KUMPULAN SOAL:
1 - Terjemahkan ke dalam bahasa Inggris kalimat "Peraturan ini terdiri dari lima pasal dengan dua kelompok lampiran." dari bagian teks tentang peraturan perwakafan tanah milik.
2 - Apakah pernyataan berikut sesuai dengan bagian teks? Jawab ya atau tidak, lalu kutip kata-kata penentunya.
(a) Lampiran I memuat 14 bentuk formulir untuk perwakafan tanah milik.
(b) Instruksi Menteri Agama No. 3 Tahun 1979 bertanggal 25 Juni 1980.
(c) Keputusan Menteri Agama No. 73 Tahun 1978 mendelegasikan wewenang kepada Kepala KUA Kecamatan.

BAGIAN TEKS:
--------------------

5. Peraturan Direktur Jenderal Bimbingan Masyarakat Islam No. Kep/D/75/1978 tentang Formulir dan Pedoman Pelaksa­ naan Peraturan-peraturan tentang Perwakafan Tanah Milik. Peraturan ini terdiri dari lima pasal dengan dua kelompok lampiran. Lampiran I berisi 14 bentuk formulir yang dipergunakan dalam perwakafan tanah milik. Sedang­kan lampiran II memuat pelaksanaan mengenai perwakafan yang meliputi : (1) tata cara perwakafan tanah milik, 2) surat-surat yang harus dibawa dan diserahkan oleh wakif kepada PPAIW (Pejabat Pembuat Akta Ikrar Wakaf), (3) Pejabat Pembuat Akta Ikrar Wakaf, yang meliputi penunjukan dan tugas-tugasnya, (4) Nazir, kewajiban dan haknya, (5) biaya administrasi dan pencatatan tanah wakaf, (6) tata cara pendaftaran tanah wakaf yang terjadi sebelum peraturan pemerintah No. 28 Tahun 1977, dan (7) penyelesaian perselisihan perwakafan.
6. Keputusan Menteri Agama No. 73 Tahun 1978 tentang Pendelegasian wewenang kepada Kepala Kantor Wilayah Departemen Agama Propinsi/setingkat di seluruh Indone­sia untuk mengangkat/memberhentikan setiap kepala KUA Kecamatan sebagai Pejabat Pembuat Akta Ikrar Wakaf.
7. Instruksi Menteri Agama No. 3 Tahun 1979 tanggal 19 Juni 1979 tentang Petunjuk Pelaksanaan Keputusan Men­teri Agama No. 73 Tahun 1978.
8. Surat Dirjen Bimas Islam dan Urusan Haji No. D II/5/Ed/14/1980 tanggal 25 Juni 1980 tentang Pemakaian Bea Materai dengan lampiran Surat Dirjen Pajak No. S-629/PJ.331/1980 tanggal 29 Mei 1980 yang menentukan jenis formulir wakaf mana yang bebas materai, dan jenis formulir yang dikenakan bea materai, dan berapa besar materainya.
9. Surat Dirjen Bimas Islam dan Urusan Haji No. D II/5/Ed/07/1981 tanggal 17 Februari 1981 kepada Guber­nur Kepala Daerah Tingkat I di seluruh Indonesia, tentang Pendaftaran Perwakafan Tanah Milik dan permohonan keringanan atau pembebasan dari semua pembebanan biaya.

--------------------

DATA YANG DIBERIKAN:
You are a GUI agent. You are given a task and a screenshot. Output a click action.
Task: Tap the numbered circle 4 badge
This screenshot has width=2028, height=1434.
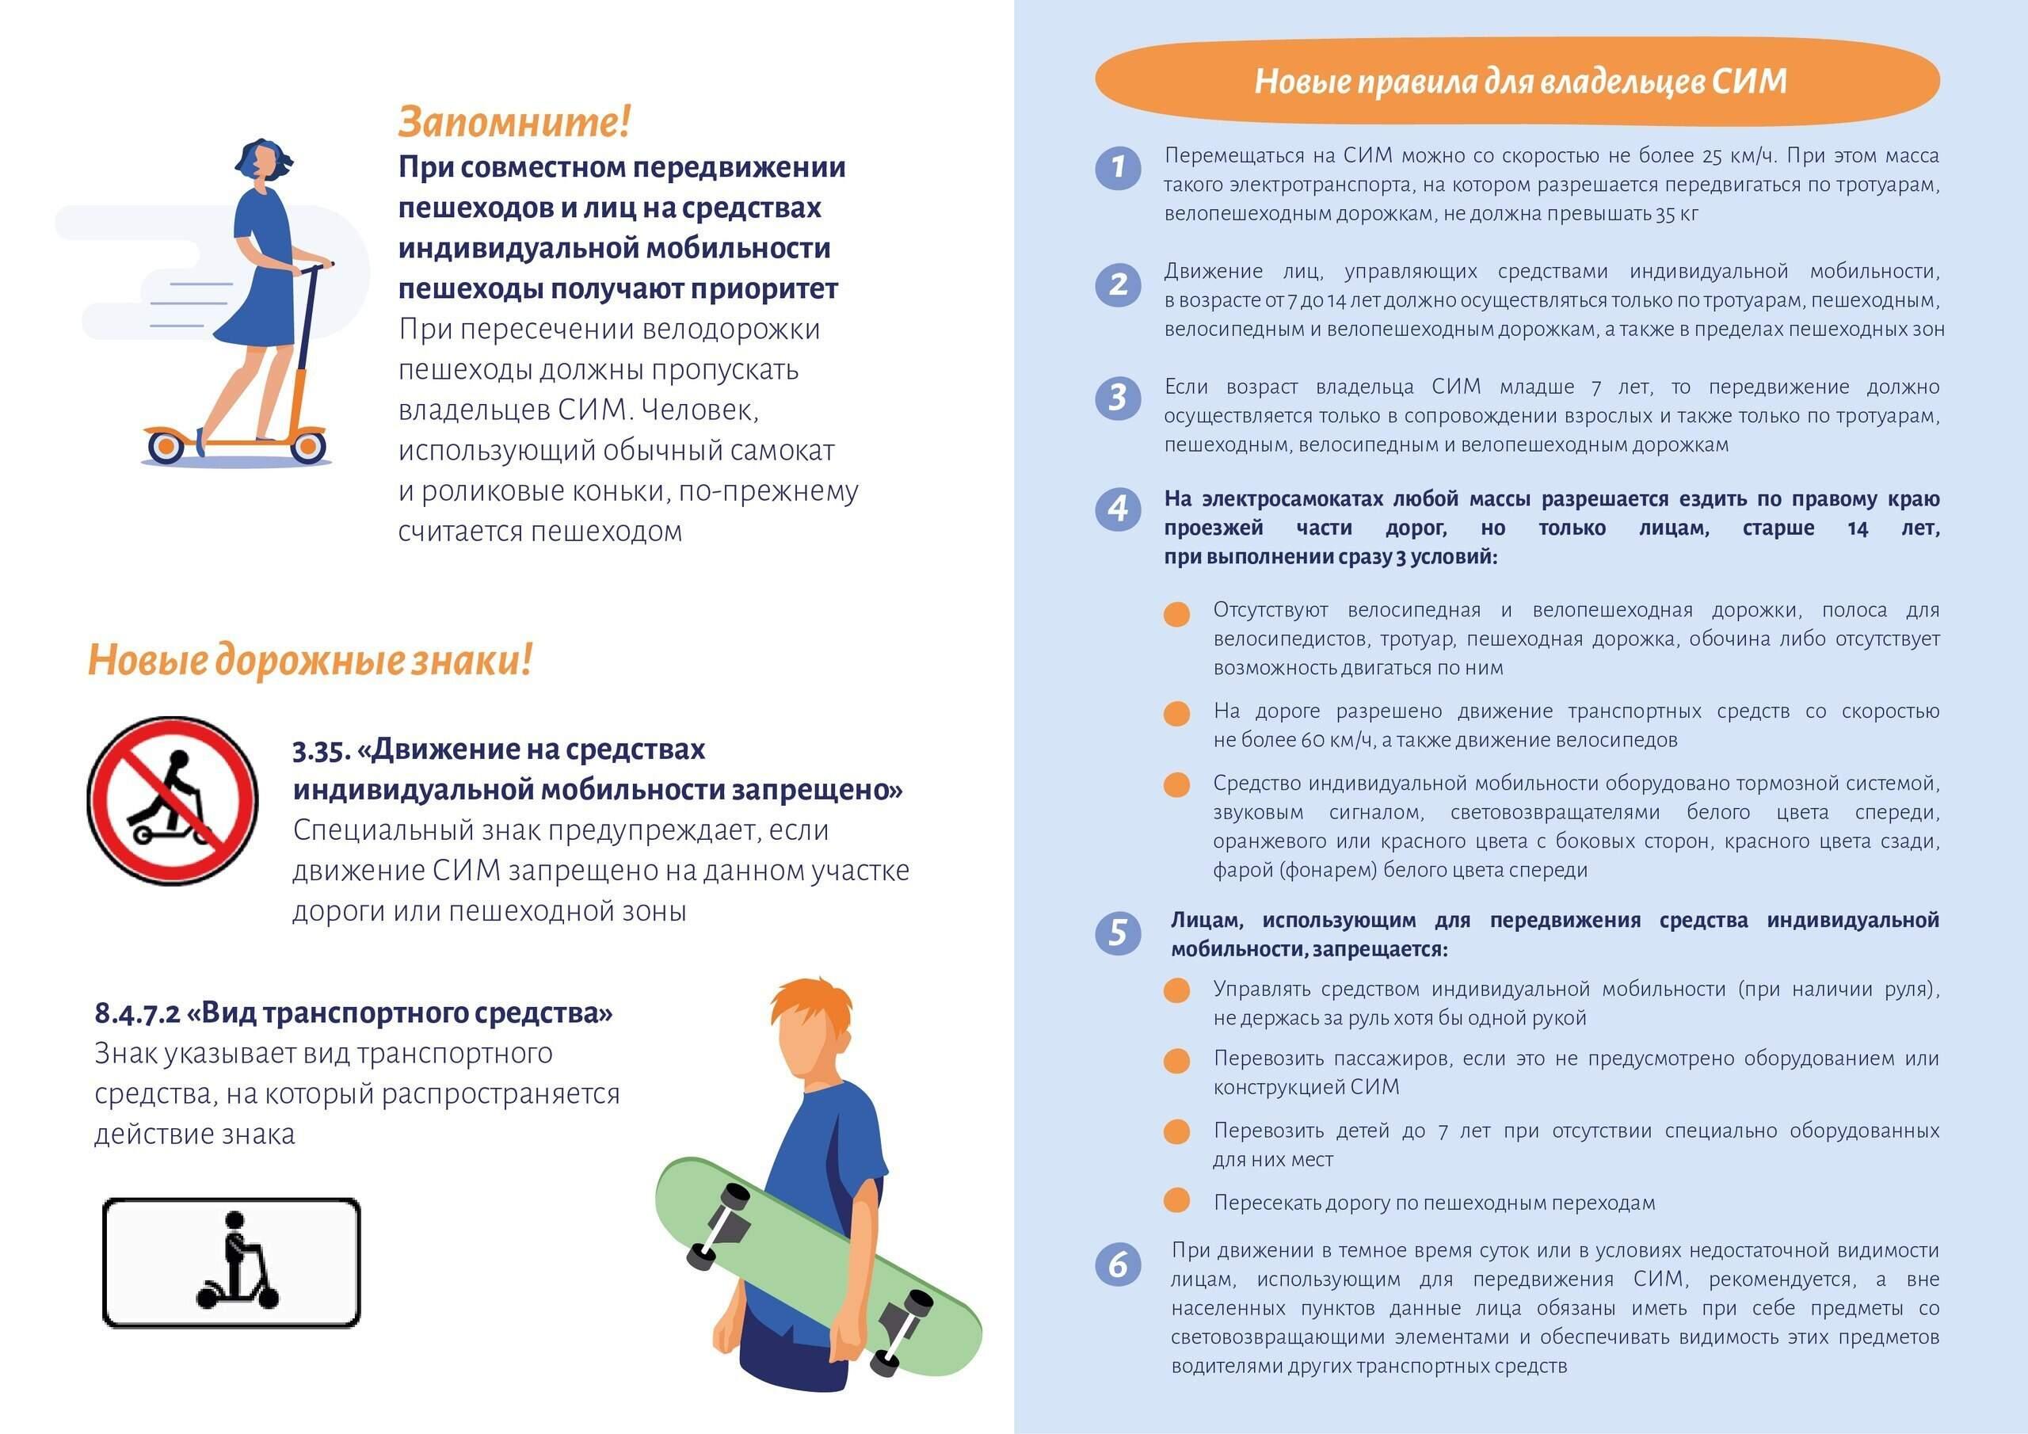click(1119, 509)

--------------------

JAWABAN BERURUTAN:
1 - This regulation consists of five articles with two groups of appendices.

2 -
(a) Ya: "Lampiran I berisi 14 bentuk formulir yang dipergunakan dalam perwakafan tanah milik"
(b) Tidak: "Instruksi Menteri Agama No. 3 Tahun 1979 tanggal 19 Juni 1979"
(c) Tidak: "Pendelegasian wewenang kepada Kepala Kantor Wilayah Departemen Agama Propinsi/setingkat"